──────── Data shown ────────

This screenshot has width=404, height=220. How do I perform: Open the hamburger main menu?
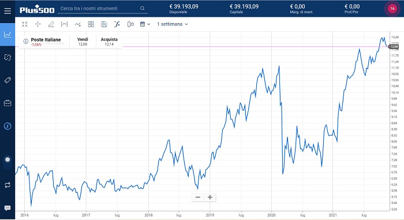coord(8,11)
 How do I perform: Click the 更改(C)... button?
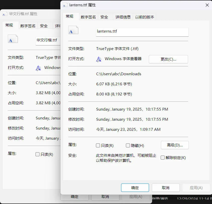tap(168, 59)
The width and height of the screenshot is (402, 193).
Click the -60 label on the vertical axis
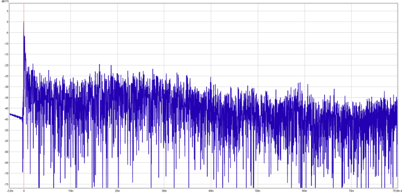pyautogui.click(x=7, y=152)
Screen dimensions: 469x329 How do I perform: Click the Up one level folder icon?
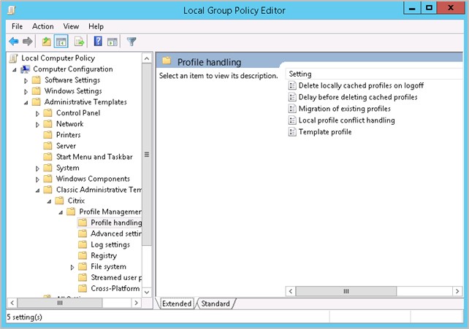click(x=46, y=42)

────────

**What is needed:**
If a record holds a picture, leave the picture out and copy the rest exactly.

**Response area:**
This screenshot has width=404, height=220. How do I perform: Open the hamburger main menu?
coord(8,11)
 How do I perform: Click the 更改(C)... button?
tap(168, 59)
The width and height of the screenshot is (402, 193).
Click the -60 label on the vertical axis
pyautogui.click(x=7, y=152)
Screen dimensions: 469x329 How do I perform: Click the Up one level folder icon?
click(x=46, y=42)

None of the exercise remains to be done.